The Evolving Classroom: AI, Robots, and the Importance of Human Connections
Faculty, staff, and administrators are trying to understand AI's potential benefits and risks to higher education. Colleagues from MIT recently published a handy guide that provides good advice on topics ranging from “guidelines, guardrails, and governance” to “acceptable AI use.” In recent months, much has been written about the potential for AI to decrease the workload for campus administrators—from admissions to advancement and from counseling services to the registrar’s office.
Instructors, on the other hand, have had mixed feelings at best with the arrival of ChatGPT and other large language model-based programs. Although a fair share of essays have expressed instructors’ feelings of loss and nostalgia, there is also a sizable number of professors who embrace AI in their classrooms, knowing that students will need to be AI literate for life after college. They realize AI is here for good and will change everything, including classroom instruction. We are, of course, only at the beginning of the AI revolution, and time will tell how drastic changes will be over the next decade.
When it comes to classroom instruction, we know that human connections are of utmost importance for student success. In 2020, Peter Felten and Leo M. Lambert published Relationship-Rich Education: How Human Connections Drive Success in College. Based on almost 400 interviews with different college constituents at 29 colleges and universities, the book demonstrates that there is a direct link between learning, student success, and person-to-person relationships. According to Felton and Lambert,
the key is not tasking each student with identifying a single mentor who will meet all of their needs, but rather creating a relationship-rich environment where students will have frequent opportunities to connect with many peers, faculty, staff, and others on and off campus. One-on-one mentoring is powerful, yet it is expensive to structure and nearly impossible to scale to all students; relationship-rich environments, on the other hand, are a flexible and affordable means to connect every student to the transformative ends of higher education. (p. 6)
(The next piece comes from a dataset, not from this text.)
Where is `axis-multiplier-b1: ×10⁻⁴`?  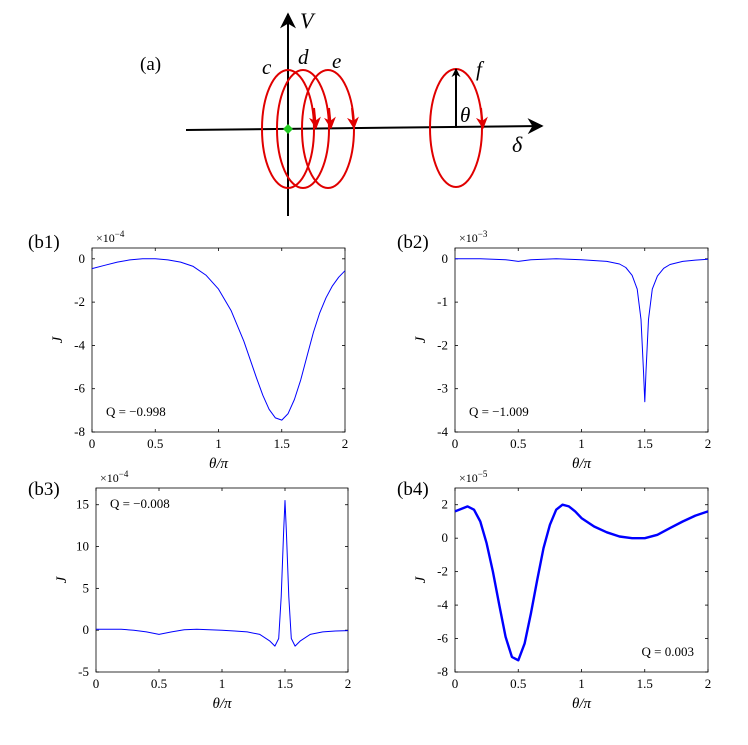 axis-multiplier-b1: ×10⁻⁴ is located at coordinates (110, 237).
In other words, college success not only hinges on what you know but also on who you know. Together with Isis Artze-Vega and Oscar R. Miranda Tapia, Felten and Lambert have taken this idea and turned it into a student handbook. Connections Are Everything: A College Student's Guide to Relationship-Rich Education is like a roadmap for relationship-rich education which can be downloaded for free in Project Muse. It should be on every incoming first-year student’s summer reading list.
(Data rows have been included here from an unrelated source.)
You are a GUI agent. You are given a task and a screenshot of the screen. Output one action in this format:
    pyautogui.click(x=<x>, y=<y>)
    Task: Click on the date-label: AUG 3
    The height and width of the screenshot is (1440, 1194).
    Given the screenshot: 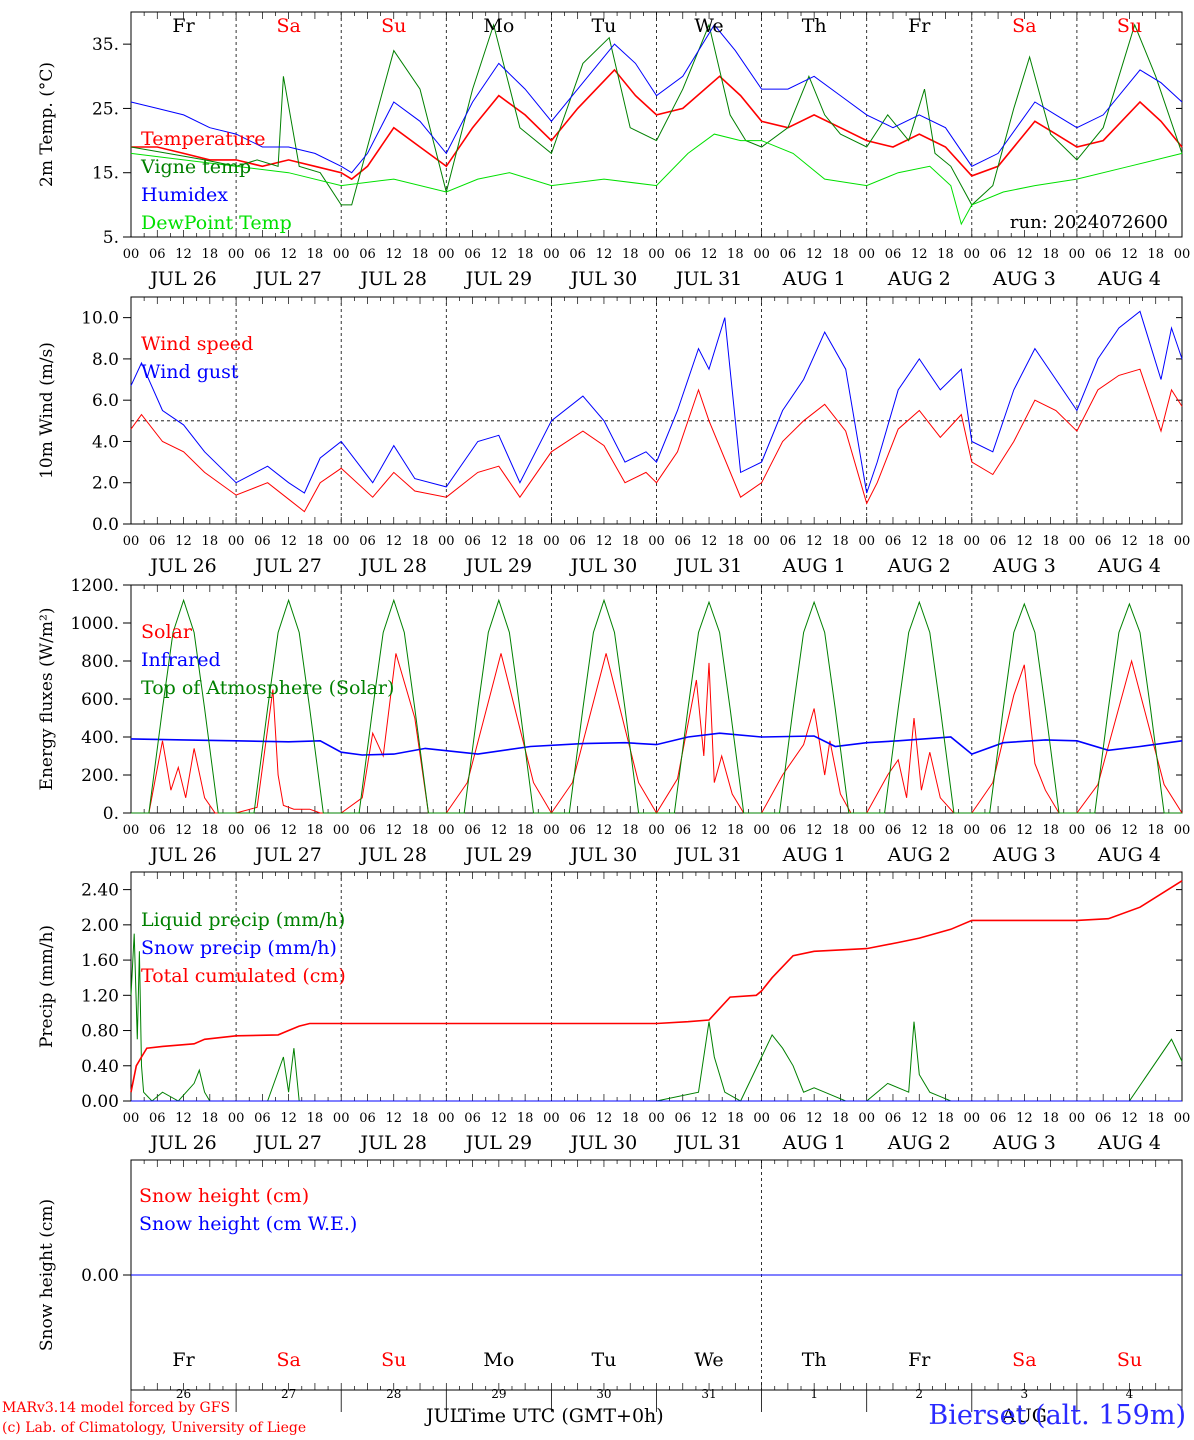 What is the action you would take?
    pyautogui.click(x=1024, y=1143)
Positive relationships with peers, faculty, and staff are undoubtedly the secret to college students' success. And yet, it seems that AI has the potential to enhance relationship-rich education. Salman Khan, founder of the Khan Academy, argues in his new book, Brave New Words: How AI Will Revolutionize Education (and Why That’s a Good Thing), that an AI tutor can significantly enhance personalized learning. Based on Open AI’s large language models, Khan created Khanmigo, which for $4 a month can help students with their assignments 24/7. Instead of simply answering a particular question, the bot walks students through a problem, helps them understand it, be it mathematical or otherwise, and fills in any gaps the student may have. In other words, the idea of Khanmigo and similar bots is to provide on-demand, personal, one-on-one tutoring. Other educational bots are designed to function as teaching assistants. Last year, a pilot program at Georgia State University showed that the AI teaching assistant named Pounce, like the school’s mascot, had a measurable impact on student success. To expand its program, Georgia State received a $7.6 million grant from the Department of Education to make Pounce available in all basic math and English courses.
We are still at the beginning of the AI revolution, and it remains to be seen how our society, including higher education, will change over the coming decades. Will AI teaching assistant bots on screens be replaced by AI-powered social robots in the near future? Will we have social robots roam schools and college campuses? As far-fetched as this idea may sound, social robots in educational settings have been around for some time already. The Pepper robot has been a classroom staple for almost a decade in places such as Singapore, where preschoolers have embraced the robot. Ilona Buchem, professor of media and communication in the Faculty of Economics and Social Sciences at the Berlin University of Applied Sciences in Germany, has also used the Pepper robot in her classes. While she only uses it as a teaching assistant, she envisions robots as “members of students' working groups in collaborative learning. A robot could not only moderate the group work, but also be a member of the group, presenting a new perspective or encouraging the students to argue, negotiate and be critical.”
Will AI eventually replace instructors? Not when it comes to community college faculty in California where the state’s legislature just signed a bill that excludes AI bots from being the instructor on record. But is it completely far-fetched to assume that in the near future, social robots with AI capabilities will play a greater role in society in general and on college campuses in particular? Will there be increased student demand for robots? Will relationships with robots affect student success similarly to relationships with humans? And while we are trying to find out the answers to these questions, are we robot-proofing our students in the meantime?